**Assignment:**
The listing below is to be copied in full, line by line.

**Data shown:**

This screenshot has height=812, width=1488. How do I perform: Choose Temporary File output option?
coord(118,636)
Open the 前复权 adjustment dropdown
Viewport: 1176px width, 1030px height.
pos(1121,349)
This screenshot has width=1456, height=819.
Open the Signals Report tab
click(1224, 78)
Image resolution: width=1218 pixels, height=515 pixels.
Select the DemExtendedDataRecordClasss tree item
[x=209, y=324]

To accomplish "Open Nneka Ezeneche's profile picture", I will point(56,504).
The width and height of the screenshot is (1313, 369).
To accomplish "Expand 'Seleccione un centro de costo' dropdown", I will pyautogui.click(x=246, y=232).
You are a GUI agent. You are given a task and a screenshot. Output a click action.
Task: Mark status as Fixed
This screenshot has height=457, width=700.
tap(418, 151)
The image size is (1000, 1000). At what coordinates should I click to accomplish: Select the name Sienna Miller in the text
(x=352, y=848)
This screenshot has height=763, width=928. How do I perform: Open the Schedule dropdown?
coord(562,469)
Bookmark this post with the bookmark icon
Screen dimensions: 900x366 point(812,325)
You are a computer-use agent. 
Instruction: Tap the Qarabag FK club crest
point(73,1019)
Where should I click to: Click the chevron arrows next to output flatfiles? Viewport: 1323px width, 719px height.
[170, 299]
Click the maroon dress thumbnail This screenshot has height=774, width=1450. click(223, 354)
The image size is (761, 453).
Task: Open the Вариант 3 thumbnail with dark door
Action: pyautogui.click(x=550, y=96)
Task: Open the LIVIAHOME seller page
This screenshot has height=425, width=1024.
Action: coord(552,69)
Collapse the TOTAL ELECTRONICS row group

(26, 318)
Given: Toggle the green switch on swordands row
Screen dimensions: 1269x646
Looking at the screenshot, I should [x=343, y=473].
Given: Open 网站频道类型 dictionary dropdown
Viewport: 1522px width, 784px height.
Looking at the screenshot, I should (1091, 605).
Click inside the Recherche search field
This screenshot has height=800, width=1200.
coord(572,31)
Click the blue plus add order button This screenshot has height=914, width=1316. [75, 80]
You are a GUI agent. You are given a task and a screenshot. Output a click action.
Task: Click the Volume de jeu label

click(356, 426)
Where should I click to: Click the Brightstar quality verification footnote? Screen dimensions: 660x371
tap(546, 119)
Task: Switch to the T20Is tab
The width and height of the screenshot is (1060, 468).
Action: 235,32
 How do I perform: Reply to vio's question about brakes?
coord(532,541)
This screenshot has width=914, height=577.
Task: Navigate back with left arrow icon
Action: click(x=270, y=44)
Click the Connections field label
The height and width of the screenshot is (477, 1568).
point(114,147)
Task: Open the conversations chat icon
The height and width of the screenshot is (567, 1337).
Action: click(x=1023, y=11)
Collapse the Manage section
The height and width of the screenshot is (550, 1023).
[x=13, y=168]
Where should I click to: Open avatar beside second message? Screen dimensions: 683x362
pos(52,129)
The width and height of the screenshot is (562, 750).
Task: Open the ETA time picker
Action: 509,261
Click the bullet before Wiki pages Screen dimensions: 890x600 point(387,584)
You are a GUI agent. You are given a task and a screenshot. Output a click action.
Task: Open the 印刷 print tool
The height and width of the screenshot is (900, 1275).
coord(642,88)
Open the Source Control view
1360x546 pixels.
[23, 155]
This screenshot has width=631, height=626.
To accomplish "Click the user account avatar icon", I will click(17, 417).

**Answer section:**
This screenshot has height=812, width=1488. How do I perform: Choose Temporary File output option?
coord(118,636)
Open the 前复权 adjustment dropdown
Viewport: 1176px width, 1030px height.
pos(1121,349)
This screenshot has width=1456, height=819.
Open the Signals Report tab
click(1224, 78)
Image resolution: width=1218 pixels, height=515 pixels.
Select the DemExtendedDataRecordClasss tree item
[x=209, y=324]

To accomplish "Open Nneka Ezeneche's profile picture", I will point(56,504).
The width and height of the screenshot is (1313, 369).
To accomplish "Expand 'Seleccione un centro de costo' dropdown", I will pyautogui.click(x=246, y=232).
You are a GUI agent. You are given a task and a screenshot. Output a click action.
Task: Mark status as Fixed
This screenshot has height=457, width=700.
tap(418, 151)
The image size is (1000, 1000). At what coordinates should I click to accomplish: Select the name Sienna Miller in the text
(x=352, y=848)
This screenshot has height=763, width=928. How do I perform: Open the Schedule dropdown?
coord(562,469)
Bookmark this post with the bookmark icon
Screen dimensions: 900x366 point(812,325)
You are a computer-use agent. 
Instruction: Tap the Qarabag FK club crest
point(73,1019)
Where should I click to: Click the chevron arrows next to output flatfiles? Viewport: 1323px width, 719px height.
[170, 299]
Click the maroon dress thumbnail This screenshot has height=774, width=1450. click(223, 354)
The image size is (761, 453).
Task: Open the Вариант 3 thumbnail with dark door
Action: pyautogui.click(x=550, y=96)
Task: Open the LIVIAHOME seller page
This screenshot has height=425, width=1024.
Action: coord(552,69)
Collapse the TOTAL ELECTRONICS row group

(26, 318)
Given: Toggle the green switch on swordands row
Screen dimensions: 1269x646
Looking at the screenshot, I should [x=343, y=473].
Given: Open 网站频道类型 dictionary dropdown
Viewport: 1522px width, 784px height.
Looking at the screenshot, I should (1091, 605).
Click inside the Recherche search field
This screenshot has height=800, width=1200.
coord(572,31)
Click the blue plus add order button This screenshot has height=914, width=1316. [75, 80]
You are a GUI agent. You are given a task and a screenshot. Output a click action.
Task: Click the Volume de jeu label

click(356, 426)
Where should I click to: Click the Brightstar quality verification footnote? Screen dimensions: 660x371
tap(546, 119)
Task: Switch to the T20Is tab
The width and height of the screenshot is (1060, 468).
Action: 235,32
 How do I perform: Reply to vio's question about brakes?
coord(532,541)
This screenshot has width=914, height=577.
Task: Navigate back with left arrow icon
Action: click(x=270, y=44)
Click the Connections field label
The height and width of the screenshot is (477, 1568).
point(114,147)
Task: Open the conversations chat icon
The height and width of the screenshot is (567, 1337).
Action: click(x=1023, y=11)
Collapse the Manage section
The height and width of the screenshot is (550, 1023).
[x=13, y=168]
Where should I click to: Open avatar beside second message? Screen dimensions: 683x362
pos(52,129)
The width and height of the screenshot is (562, 750).
Task: Open the ETA time picker
Action: 509,261
Click the bullet before Wiki pages Screen dimensions: 890x600 point(387,584)
You are a GUI agent. You are given a task and a screenshot. Output a click action.
Task: Open the 印刷 print tool
The height and width of the screenshot is (900, 1275).
coord(642,88)
Open the Source Control view
1360x546 pixels.
[23, 155]
This screenshot has width=631, height=626.
To accomplish "Click the user account avatar icon", I will click(17, 417).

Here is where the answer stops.